Activity — Locate the string "Identify" in the records below. Copy every line where it occurs.

Data shown —
☆ ☆ ☆

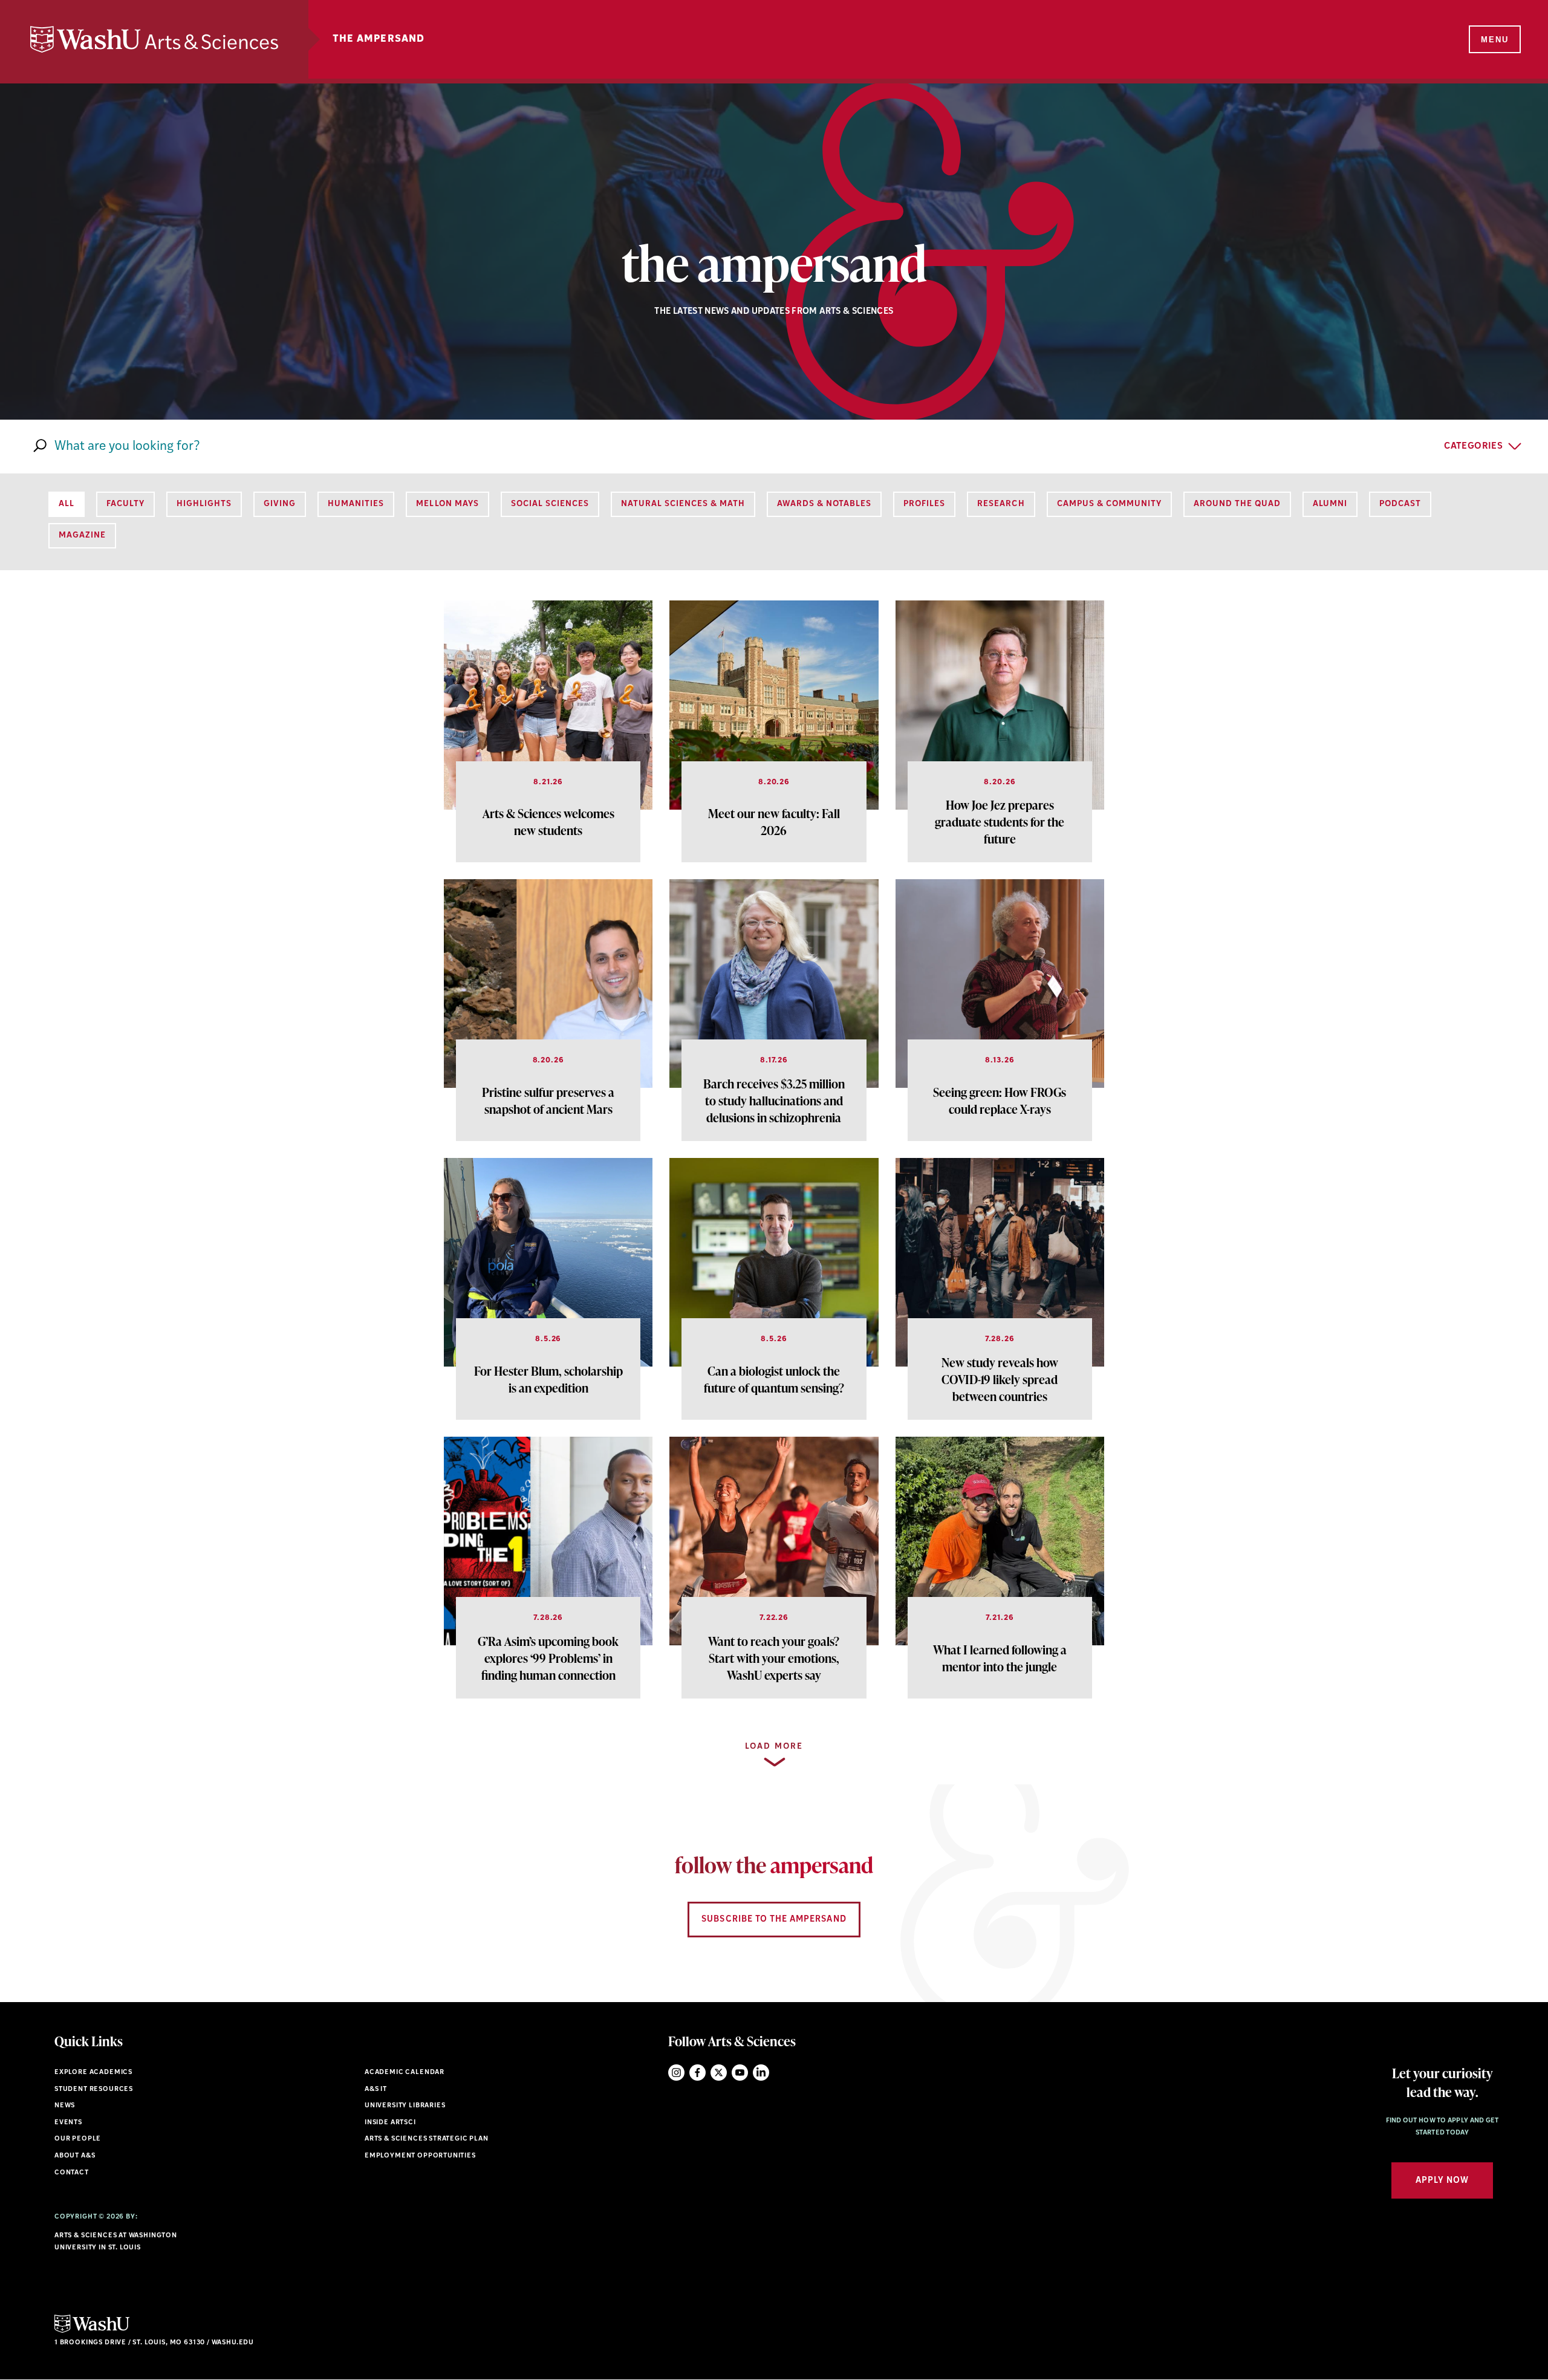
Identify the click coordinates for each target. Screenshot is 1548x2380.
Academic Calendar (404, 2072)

☆ ☆ ☆

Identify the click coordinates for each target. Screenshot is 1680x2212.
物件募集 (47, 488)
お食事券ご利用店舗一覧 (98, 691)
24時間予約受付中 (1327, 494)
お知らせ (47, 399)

☆ ☆ ☆

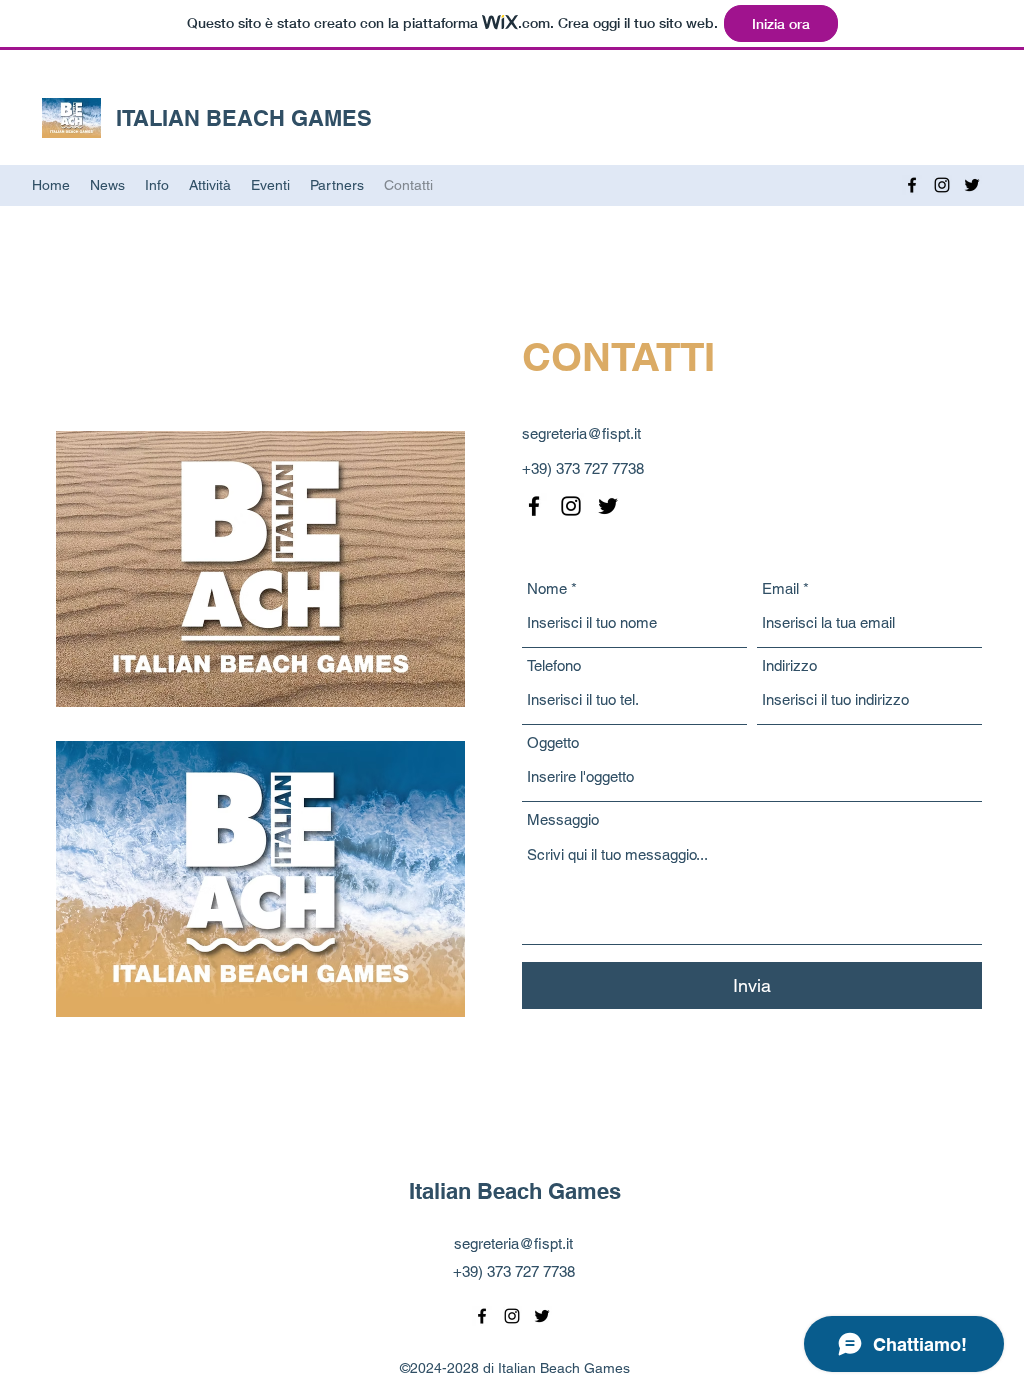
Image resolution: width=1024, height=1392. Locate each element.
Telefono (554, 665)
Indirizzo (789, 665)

☆ ☆ ☆

Solution to this exercise —
Identify the click coordinates for each target. Screenshot is 1548x2380.
Identify the click coordinates for each target. Screenshot is 1680x2212.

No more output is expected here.